▶ _TASK STATEMENT_
Can you scale the listing from its start through the line containing "Expand the Build", both ends included, and give those lines again with their requests intact? Multiply every coordinate in the answers by 1.95 and round to whole numbers, with halves rounding up.
>> start
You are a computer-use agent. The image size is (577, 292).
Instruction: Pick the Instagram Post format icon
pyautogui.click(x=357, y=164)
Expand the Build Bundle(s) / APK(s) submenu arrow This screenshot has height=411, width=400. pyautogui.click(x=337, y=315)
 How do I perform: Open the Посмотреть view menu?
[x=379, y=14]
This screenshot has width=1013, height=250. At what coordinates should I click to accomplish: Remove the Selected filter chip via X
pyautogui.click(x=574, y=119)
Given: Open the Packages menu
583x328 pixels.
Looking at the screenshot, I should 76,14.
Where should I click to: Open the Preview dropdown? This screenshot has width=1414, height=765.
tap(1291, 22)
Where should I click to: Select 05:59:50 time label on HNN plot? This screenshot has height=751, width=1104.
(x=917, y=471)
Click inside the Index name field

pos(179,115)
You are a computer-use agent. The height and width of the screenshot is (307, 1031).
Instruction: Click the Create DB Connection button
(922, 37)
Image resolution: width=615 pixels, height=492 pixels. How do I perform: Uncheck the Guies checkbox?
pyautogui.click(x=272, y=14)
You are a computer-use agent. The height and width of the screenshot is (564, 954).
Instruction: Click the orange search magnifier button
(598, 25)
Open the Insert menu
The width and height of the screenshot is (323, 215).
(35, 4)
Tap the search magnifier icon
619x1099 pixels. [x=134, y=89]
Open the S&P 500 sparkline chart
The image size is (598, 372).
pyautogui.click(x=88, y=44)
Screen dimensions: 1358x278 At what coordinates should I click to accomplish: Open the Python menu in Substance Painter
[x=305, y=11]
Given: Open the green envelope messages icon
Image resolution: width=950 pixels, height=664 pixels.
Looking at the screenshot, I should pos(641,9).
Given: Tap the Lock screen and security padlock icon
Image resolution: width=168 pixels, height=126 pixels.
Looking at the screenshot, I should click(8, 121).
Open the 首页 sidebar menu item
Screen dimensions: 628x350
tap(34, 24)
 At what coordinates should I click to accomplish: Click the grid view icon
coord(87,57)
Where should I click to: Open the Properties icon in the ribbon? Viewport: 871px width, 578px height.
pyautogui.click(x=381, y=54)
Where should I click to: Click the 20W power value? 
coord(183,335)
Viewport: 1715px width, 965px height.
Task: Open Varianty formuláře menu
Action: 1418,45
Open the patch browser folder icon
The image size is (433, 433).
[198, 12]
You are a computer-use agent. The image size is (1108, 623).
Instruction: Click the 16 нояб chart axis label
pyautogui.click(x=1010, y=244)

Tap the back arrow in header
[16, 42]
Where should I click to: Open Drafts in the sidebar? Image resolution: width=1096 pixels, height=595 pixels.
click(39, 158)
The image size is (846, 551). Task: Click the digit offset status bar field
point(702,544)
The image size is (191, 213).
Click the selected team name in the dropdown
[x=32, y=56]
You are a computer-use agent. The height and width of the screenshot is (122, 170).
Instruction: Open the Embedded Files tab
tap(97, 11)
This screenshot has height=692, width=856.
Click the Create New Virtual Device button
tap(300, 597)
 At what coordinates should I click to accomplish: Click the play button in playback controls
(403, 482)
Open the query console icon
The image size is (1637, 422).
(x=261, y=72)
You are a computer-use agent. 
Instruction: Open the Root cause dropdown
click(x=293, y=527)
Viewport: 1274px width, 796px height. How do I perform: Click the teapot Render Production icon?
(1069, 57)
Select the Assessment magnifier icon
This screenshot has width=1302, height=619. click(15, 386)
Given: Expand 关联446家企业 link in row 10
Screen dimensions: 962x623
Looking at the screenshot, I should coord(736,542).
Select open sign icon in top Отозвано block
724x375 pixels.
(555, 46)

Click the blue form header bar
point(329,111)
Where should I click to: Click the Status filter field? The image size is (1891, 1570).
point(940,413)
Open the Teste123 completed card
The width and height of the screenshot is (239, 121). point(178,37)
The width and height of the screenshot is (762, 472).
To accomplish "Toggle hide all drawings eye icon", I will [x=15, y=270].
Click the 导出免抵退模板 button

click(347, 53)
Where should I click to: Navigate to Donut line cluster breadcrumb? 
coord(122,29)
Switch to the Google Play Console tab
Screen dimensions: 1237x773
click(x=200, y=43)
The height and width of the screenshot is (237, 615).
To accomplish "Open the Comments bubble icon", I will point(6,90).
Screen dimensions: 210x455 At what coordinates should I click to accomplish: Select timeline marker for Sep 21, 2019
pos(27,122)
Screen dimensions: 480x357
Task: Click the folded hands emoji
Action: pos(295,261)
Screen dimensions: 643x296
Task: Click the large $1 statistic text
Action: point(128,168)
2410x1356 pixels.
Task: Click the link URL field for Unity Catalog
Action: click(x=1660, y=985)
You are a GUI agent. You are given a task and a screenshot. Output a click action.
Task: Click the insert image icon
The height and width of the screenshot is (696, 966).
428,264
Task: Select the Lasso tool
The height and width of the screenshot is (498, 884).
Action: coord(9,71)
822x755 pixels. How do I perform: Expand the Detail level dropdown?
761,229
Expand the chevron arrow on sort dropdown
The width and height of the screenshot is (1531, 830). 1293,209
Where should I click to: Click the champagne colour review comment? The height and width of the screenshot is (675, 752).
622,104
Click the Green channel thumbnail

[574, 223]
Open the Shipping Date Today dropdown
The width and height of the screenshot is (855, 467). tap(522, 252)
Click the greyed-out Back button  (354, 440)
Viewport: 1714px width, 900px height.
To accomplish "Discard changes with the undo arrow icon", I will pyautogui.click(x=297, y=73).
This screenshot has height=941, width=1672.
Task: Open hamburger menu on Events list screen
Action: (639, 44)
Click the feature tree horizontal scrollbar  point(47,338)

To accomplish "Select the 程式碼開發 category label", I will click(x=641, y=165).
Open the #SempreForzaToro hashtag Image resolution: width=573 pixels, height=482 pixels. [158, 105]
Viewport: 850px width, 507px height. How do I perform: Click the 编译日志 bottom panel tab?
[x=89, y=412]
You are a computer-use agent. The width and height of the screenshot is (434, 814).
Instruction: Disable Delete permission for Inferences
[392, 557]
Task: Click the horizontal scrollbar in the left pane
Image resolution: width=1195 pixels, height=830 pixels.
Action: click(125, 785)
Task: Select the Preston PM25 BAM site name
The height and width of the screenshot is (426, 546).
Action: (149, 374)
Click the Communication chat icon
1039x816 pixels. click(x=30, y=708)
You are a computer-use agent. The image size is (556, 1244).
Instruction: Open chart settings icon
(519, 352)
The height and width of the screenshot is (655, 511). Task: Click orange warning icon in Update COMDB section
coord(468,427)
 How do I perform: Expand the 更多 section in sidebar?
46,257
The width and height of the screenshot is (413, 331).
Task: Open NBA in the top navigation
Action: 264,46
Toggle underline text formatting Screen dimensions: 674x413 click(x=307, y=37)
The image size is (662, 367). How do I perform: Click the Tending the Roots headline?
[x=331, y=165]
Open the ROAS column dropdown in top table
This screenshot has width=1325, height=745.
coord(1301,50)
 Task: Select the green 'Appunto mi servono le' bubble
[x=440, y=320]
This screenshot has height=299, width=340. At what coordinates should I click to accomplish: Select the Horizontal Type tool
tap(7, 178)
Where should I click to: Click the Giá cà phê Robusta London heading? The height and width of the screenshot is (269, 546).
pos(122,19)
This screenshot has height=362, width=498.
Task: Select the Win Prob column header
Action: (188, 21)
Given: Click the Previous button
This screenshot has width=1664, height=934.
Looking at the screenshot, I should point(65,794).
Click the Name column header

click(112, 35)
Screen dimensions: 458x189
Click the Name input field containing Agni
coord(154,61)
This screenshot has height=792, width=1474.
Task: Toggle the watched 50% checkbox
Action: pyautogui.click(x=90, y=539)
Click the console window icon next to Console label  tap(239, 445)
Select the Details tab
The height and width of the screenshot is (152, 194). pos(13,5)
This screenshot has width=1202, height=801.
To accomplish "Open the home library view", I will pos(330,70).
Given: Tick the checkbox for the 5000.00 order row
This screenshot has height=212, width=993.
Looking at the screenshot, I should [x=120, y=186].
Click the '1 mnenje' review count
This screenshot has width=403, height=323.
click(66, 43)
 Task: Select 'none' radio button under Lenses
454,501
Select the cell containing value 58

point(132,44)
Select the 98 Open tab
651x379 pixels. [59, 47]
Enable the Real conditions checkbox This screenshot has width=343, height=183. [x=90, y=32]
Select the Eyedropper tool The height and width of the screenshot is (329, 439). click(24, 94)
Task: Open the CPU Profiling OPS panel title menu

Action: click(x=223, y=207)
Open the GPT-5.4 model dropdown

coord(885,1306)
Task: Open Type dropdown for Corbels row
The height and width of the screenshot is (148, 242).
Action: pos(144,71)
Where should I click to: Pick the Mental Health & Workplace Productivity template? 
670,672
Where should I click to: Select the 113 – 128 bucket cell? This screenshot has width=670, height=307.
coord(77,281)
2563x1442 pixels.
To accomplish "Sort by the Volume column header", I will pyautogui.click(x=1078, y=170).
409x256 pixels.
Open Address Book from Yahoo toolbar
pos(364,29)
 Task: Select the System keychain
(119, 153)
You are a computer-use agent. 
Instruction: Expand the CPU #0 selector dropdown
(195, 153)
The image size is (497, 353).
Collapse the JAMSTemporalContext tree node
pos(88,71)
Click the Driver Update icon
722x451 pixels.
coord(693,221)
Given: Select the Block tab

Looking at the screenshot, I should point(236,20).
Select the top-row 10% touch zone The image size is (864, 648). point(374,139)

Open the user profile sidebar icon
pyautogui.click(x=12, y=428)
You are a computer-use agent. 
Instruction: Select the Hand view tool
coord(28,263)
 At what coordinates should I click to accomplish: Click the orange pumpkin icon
>> end
▶ _RESULT_
You are a computer-use agent. The image size is (577, 292).
Instruction: Pick the Instagram Post format icon
pyautogui.click(x=696, y=320)
Expand the Build Bundle(s) / APK(s) submenu arrow This screenshot has height=411, width=400. pyautogui.click(x=657, y=614)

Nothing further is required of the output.